Work request
Please print only the top portion of the entries below, ending with the line that contains "American Express Loses", exactly as written.

Entries taken from a collection

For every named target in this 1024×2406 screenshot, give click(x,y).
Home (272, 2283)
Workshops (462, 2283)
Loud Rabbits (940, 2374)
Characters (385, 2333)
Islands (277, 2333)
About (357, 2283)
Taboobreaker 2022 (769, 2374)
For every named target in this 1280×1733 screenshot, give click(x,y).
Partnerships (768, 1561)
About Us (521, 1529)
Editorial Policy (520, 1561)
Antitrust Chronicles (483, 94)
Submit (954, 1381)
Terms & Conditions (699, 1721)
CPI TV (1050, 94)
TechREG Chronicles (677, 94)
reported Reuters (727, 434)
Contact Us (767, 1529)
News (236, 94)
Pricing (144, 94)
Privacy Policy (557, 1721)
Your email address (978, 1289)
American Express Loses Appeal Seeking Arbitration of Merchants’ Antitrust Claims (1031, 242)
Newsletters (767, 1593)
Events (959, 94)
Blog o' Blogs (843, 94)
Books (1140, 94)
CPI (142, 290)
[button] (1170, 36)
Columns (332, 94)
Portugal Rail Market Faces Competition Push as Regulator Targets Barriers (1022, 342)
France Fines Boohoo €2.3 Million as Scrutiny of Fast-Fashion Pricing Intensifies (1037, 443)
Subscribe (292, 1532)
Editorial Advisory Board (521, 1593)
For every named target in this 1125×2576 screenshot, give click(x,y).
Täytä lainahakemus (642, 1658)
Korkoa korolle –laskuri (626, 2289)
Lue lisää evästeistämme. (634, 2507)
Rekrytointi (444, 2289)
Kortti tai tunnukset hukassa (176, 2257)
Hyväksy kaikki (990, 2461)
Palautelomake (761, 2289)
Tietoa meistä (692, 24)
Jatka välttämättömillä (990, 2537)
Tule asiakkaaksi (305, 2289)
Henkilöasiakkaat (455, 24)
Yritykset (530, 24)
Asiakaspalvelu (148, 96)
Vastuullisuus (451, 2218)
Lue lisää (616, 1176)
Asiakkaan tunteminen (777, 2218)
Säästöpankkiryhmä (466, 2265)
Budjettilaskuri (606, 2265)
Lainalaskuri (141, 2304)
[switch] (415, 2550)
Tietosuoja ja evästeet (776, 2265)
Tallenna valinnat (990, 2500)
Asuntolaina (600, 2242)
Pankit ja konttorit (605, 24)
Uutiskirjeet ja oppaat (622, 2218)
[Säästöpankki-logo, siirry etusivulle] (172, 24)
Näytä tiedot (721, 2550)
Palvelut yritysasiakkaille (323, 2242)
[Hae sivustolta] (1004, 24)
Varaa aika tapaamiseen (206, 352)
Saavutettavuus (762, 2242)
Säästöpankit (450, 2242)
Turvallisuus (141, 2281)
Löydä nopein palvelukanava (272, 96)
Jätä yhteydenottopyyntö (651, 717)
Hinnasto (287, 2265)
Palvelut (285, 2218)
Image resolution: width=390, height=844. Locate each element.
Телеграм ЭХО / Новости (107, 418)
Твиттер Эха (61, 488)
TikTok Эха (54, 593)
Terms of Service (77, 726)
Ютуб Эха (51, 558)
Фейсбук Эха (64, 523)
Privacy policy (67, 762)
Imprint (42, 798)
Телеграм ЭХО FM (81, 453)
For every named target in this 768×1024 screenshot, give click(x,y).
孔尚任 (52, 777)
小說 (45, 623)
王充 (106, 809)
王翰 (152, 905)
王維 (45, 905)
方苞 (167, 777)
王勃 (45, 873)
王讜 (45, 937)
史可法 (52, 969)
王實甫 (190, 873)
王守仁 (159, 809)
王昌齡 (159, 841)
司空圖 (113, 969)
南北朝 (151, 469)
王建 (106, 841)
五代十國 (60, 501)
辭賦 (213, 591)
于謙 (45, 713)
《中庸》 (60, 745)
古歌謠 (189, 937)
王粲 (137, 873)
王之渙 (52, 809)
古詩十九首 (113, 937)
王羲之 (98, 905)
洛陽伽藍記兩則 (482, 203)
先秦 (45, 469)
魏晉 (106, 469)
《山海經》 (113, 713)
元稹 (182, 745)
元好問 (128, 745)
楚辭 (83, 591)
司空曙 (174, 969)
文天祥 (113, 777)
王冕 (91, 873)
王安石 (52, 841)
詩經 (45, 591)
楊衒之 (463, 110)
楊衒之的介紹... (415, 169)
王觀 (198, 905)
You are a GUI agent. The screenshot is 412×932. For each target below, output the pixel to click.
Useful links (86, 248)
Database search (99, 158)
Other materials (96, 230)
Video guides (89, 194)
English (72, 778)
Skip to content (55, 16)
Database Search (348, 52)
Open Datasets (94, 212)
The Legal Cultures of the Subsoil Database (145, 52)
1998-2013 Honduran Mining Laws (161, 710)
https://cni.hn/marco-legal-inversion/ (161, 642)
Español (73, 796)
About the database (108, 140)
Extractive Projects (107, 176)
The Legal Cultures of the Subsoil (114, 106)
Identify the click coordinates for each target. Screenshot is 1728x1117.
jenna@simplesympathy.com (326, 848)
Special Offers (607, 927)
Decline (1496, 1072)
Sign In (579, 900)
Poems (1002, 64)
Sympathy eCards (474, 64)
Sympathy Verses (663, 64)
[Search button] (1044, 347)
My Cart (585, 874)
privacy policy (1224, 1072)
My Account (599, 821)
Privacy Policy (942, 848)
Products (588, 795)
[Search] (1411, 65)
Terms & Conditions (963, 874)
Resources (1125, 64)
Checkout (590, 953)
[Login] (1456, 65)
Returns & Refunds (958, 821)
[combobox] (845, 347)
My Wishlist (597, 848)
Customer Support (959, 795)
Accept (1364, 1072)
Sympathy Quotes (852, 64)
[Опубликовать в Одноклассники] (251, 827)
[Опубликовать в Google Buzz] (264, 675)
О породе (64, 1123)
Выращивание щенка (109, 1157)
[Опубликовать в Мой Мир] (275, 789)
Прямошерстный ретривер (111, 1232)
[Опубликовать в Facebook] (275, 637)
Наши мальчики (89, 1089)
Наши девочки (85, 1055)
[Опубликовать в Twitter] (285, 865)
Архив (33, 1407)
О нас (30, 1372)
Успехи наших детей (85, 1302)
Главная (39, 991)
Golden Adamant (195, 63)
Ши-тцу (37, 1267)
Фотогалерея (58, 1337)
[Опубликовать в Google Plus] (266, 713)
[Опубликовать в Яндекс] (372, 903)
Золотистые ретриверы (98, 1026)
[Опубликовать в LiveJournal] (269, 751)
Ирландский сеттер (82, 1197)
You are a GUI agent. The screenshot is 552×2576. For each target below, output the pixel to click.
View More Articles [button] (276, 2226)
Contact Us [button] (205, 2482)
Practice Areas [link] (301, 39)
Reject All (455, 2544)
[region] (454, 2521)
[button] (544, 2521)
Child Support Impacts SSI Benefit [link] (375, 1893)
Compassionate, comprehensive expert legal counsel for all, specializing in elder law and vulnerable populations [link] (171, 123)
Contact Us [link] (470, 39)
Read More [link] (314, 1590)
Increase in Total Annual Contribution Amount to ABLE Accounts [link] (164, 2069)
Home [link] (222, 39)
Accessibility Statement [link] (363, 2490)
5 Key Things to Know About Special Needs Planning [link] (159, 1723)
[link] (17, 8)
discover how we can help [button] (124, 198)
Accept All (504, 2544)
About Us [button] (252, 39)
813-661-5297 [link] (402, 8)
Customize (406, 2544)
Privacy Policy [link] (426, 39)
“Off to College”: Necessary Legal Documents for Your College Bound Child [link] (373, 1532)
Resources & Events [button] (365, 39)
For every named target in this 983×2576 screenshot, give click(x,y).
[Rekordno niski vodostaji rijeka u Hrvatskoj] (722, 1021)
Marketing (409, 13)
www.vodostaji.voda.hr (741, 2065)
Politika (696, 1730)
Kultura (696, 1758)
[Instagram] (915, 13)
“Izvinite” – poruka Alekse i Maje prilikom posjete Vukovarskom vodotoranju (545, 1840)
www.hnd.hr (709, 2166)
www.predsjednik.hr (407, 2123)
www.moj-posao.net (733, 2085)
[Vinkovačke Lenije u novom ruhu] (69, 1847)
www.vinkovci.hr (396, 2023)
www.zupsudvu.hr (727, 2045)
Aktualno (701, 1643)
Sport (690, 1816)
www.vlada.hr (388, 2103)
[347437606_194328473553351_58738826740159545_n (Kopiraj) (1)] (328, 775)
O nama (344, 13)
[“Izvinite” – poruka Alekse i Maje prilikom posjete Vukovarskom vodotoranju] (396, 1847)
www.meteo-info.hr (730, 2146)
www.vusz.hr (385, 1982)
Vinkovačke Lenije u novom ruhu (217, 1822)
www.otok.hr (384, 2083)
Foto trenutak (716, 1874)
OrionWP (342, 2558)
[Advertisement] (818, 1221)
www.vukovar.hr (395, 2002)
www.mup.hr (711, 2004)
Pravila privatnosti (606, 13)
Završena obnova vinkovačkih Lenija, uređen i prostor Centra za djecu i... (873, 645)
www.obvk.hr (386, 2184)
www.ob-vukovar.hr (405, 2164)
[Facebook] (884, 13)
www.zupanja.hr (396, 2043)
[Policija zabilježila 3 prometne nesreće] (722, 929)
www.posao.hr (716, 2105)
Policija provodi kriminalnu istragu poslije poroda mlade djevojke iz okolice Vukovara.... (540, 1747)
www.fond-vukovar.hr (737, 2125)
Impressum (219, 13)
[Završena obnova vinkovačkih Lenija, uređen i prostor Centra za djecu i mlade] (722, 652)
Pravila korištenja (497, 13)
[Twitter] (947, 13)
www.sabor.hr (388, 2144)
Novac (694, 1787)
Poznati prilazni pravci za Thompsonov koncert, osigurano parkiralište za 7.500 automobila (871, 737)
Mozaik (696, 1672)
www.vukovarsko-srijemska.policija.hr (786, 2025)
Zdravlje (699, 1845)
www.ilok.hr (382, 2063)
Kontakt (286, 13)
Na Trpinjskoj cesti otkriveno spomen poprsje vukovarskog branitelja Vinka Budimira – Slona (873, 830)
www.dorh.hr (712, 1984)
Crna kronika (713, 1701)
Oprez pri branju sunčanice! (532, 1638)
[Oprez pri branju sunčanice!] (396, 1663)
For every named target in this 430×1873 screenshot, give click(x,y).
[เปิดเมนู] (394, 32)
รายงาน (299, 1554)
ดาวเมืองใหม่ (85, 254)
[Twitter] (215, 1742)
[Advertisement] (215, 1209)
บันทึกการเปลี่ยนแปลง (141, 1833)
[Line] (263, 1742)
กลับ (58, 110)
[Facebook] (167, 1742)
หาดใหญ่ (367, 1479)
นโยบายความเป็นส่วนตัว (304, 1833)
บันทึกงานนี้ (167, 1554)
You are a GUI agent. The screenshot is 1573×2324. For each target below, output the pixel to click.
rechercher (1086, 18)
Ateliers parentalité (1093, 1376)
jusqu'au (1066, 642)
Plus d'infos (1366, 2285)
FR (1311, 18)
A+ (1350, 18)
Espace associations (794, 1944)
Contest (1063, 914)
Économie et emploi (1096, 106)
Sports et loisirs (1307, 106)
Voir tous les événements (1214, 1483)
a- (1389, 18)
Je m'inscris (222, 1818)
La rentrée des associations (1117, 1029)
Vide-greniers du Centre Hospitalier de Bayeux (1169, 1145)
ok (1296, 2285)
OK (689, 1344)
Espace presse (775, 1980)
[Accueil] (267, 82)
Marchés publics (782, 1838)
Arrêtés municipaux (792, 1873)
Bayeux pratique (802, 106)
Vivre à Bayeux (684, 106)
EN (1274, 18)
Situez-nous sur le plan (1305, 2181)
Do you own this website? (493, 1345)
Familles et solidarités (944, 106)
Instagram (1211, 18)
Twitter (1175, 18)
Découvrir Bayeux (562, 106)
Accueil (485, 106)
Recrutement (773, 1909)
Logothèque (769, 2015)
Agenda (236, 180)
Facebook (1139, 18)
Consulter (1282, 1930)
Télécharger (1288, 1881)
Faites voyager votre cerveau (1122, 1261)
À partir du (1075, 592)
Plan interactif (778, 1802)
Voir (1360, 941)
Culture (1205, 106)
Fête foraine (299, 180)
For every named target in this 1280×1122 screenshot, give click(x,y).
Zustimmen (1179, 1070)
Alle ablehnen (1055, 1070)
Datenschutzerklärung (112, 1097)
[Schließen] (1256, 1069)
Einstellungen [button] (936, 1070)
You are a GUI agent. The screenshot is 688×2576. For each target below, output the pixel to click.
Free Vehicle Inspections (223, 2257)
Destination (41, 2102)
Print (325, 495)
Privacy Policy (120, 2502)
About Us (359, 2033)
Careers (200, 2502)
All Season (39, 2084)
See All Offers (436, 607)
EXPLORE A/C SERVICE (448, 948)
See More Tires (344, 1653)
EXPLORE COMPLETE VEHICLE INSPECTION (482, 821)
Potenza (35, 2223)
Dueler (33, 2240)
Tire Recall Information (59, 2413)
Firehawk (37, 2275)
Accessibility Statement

Result of the task
For every named target in this 1024×2406 screenshot, give click(x,y).
Home (272, 2283)
Workshops (462, 2283)
Loud Rabbits (940, 2374)
Characters (385, 2333)
Islands (277, 2333)
About (357, 2283)
Taboobreaker 2022 (769, 2374)
For every named target in this 1280×1733 screenshot, give click(x,y).
Partnerships (768, 1561)
About Us (521, 1529)
Editorial Policy (520, 1561)
Antitrust Chronicles (483, 94)
Submit (954, 1381)
Terms & Conditions (699, 1721)
CPI TV (1050, 94)
TechREG Chronicles (677, 94)
reported Reuters (727, 434)
Contact Us (767, 1529)
News (236, 94)
Pricing (144, 94)
Privacy Policy (557, 1721)
Your email address (978, 1289)
American Express Loses Appeal Seeking Arbitration of Merchants’ Antitrust Claims (1031, 242)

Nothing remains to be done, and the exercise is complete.